- OBJECTIVES
1. In the OpenMP benchmark excerpt below, why is KOKKOS_NUM_THREADS recommended over OMP_NUM_THREADS for setting the number of threads?
2. Duplicate the part of the OpenMP benchmark excerpt below that opens with the words "Finally, as usual, we" and closes with "C++ threads backend.".

- SOURCE EXCERPT
————————
We present various experiments that can be run across different backends. For each binary, a list of available options can be viewed using the --help
option as follows:
./excutable --help
4.1. On the CPU (using OpenMP)
First, we set-up the environment via Guix:
guix time-machine -C guix-tools/channels.scm -- shell --pure -m guix-tools/manifest-openmp.scm -- bash --norc
We get all the executables at once with these CMake commands:
rm -rf build-non-cuda && cmake --preset release-non-cuda cmake --build --preset build-non-cuda
The following command runs the naive (fully sequential) version introduced earlier to compute interactions between 1,000 randomly generated particles in single precision, with the computation repeated 5 times in a row.
build-non-cuda/bench-ref --number-runs 5 --number-of-particles 1000 --use-float --verbose
As recommended by the documentation of Kokkos, we can set the KOKKOS_PRINT_CONFIGURATION
environment variable to enable verbose output and display the current configuration.
export KOKKOS_PRINT_CONFIGURATION=1
Since, we use OpenMP as a backend, we can use OMP_PROC_BIND
and OMP_PLACES
to control how threads are assigned to CPU cores. If these variables are not set, Kokkos will display a warning message prompting you to configure them.
export OMP_PROC_BIND=spread export OMP_PLACES=threads
We set OMP_PROC_BIND=spread
to instruct the OpenMP runtime to distribute threads as evenly as possible across the available cores. Additionally, we configure OpenMP to place threads on separate hardware threads (i.e., logical cores when hyper-threading is enabled).
Finally, as usual, we can set the number of threads using OMP_NUM_THREADS
, though it is recommended to use KOKKOS_NUM_THREADS
instead, as it also applies to the C++ threads backend.
————————
- DATA BLOCK
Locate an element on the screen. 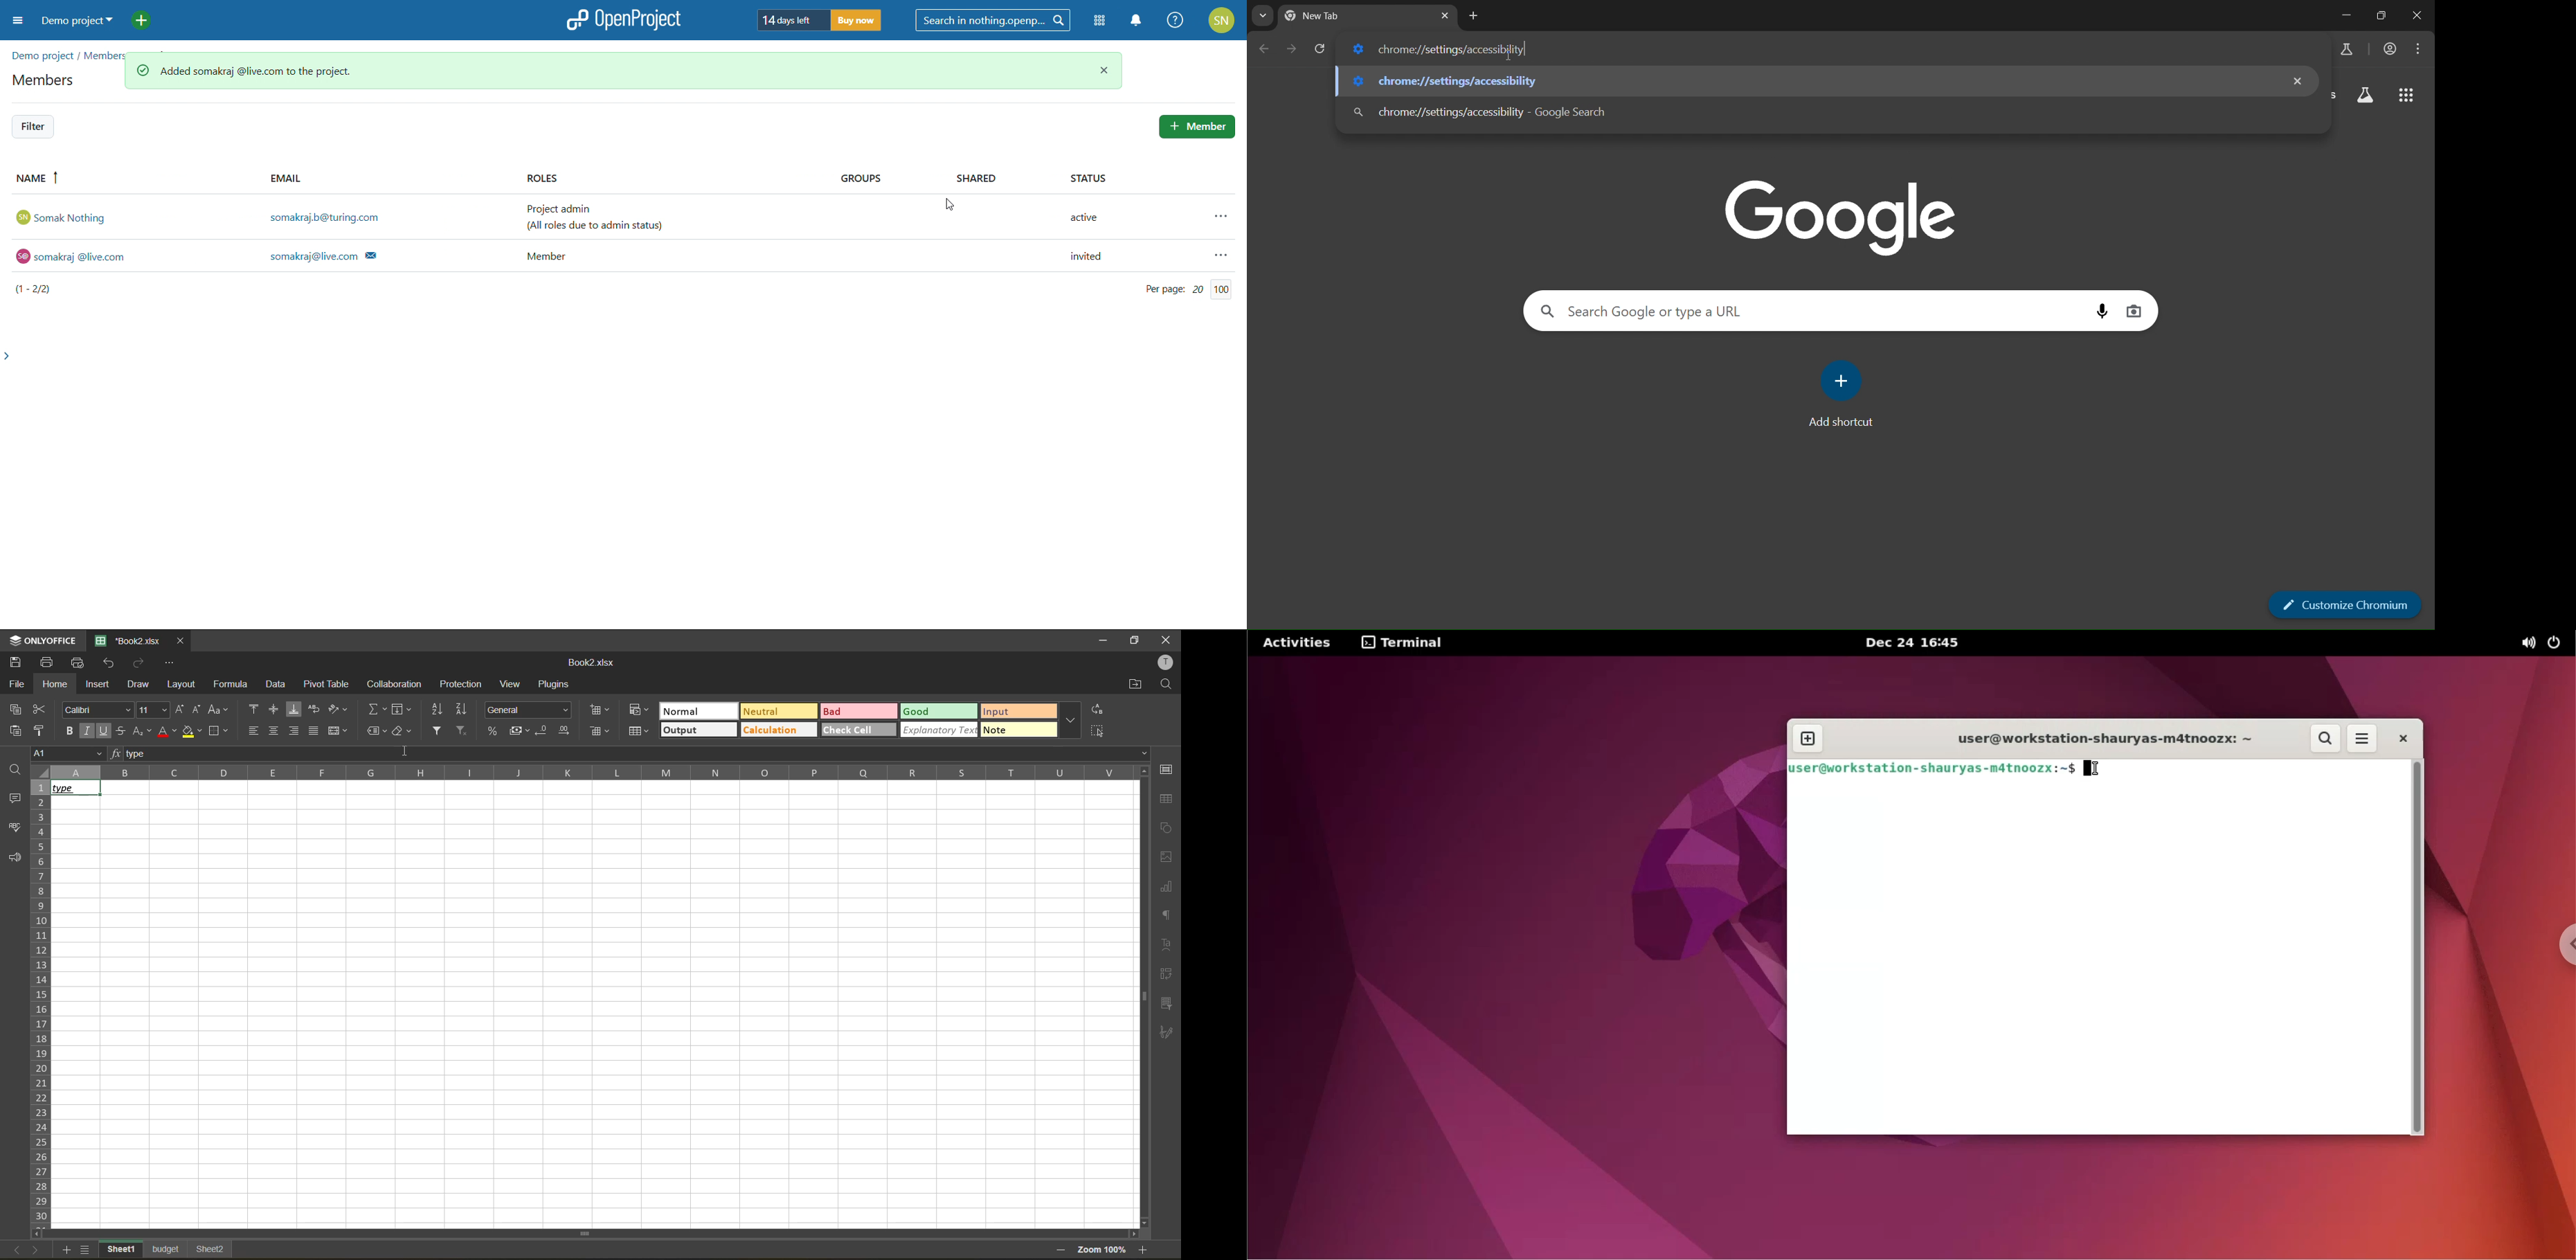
————————
- THE SOLUTIONS
1. KOKKOS_NUM_THREADS is recommended because it also applies to the C++ threads backend, not only to OpenMP.

2.
Finally, as usual, we can set the number of threads using OMP_NUM_THREADS
, though it is recommended to use KOKKOS_NUM_THREADS
instead, as it also applies to the C++ threads backend.